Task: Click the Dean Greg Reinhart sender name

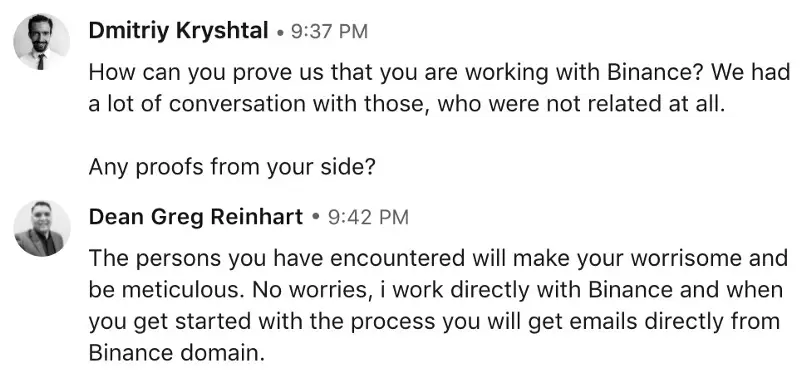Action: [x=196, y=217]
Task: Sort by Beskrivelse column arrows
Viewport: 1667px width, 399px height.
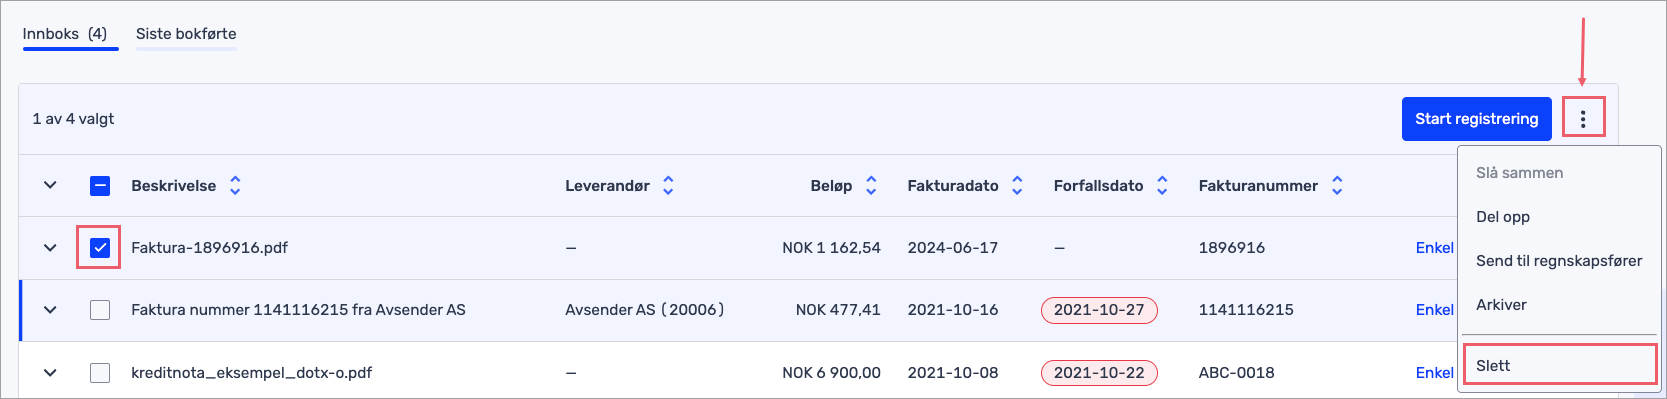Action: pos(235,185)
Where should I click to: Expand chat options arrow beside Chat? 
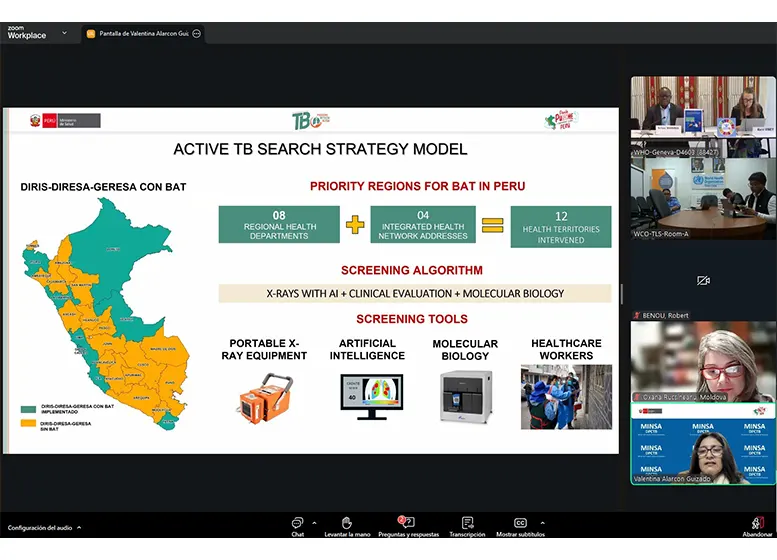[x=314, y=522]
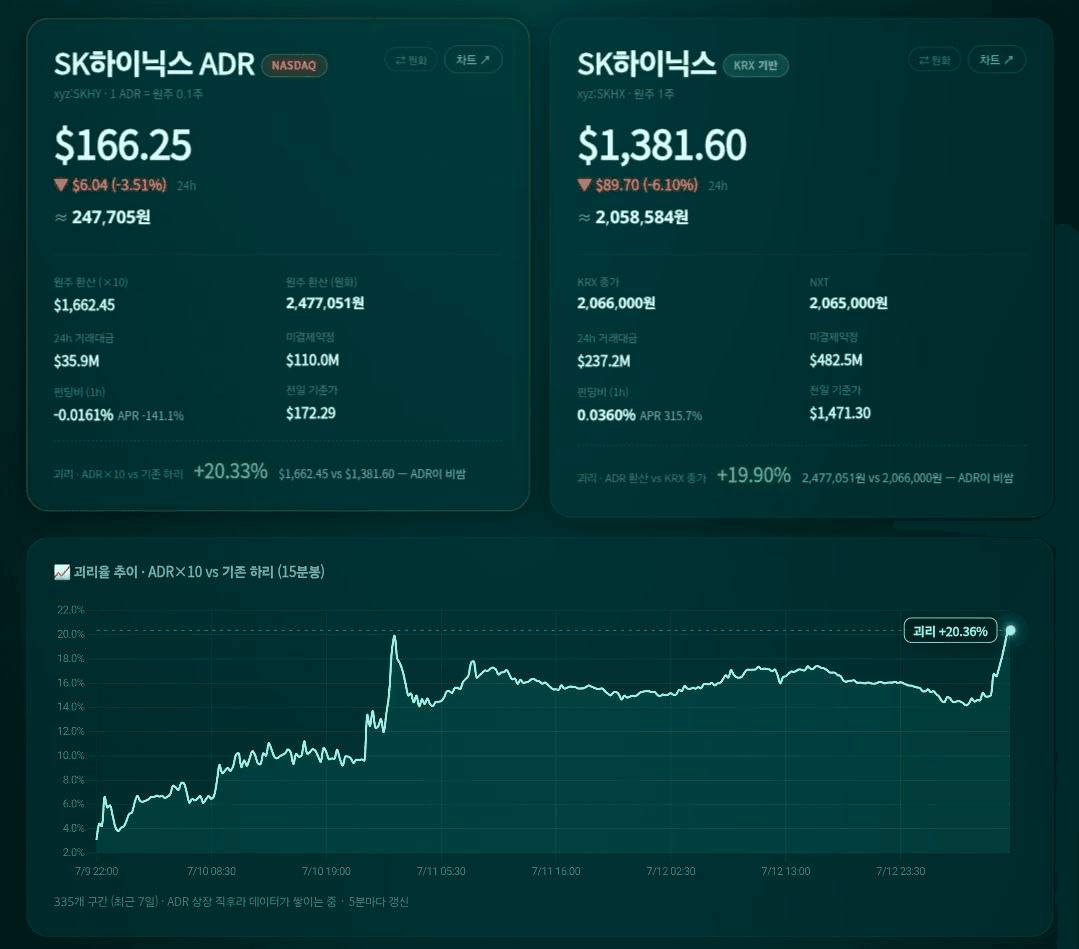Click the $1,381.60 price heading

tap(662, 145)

OBJECTIVE:
Print the entire listing above word for word, leaving out the pictures.

WRITTEN REPLY:
Task: Click the Dean Greg Reinhart sender name

Action: [x=196, y=217]
Task: Sort by Beskrivelse column arrows
Viewport: 1667px width, 399px height.
Action: pos(235,185)
Where should I click to: Expand chat options arrow beside Chat? 
[x=314, y=522]
Click the $1,381.60 price heading

tap(662, 145)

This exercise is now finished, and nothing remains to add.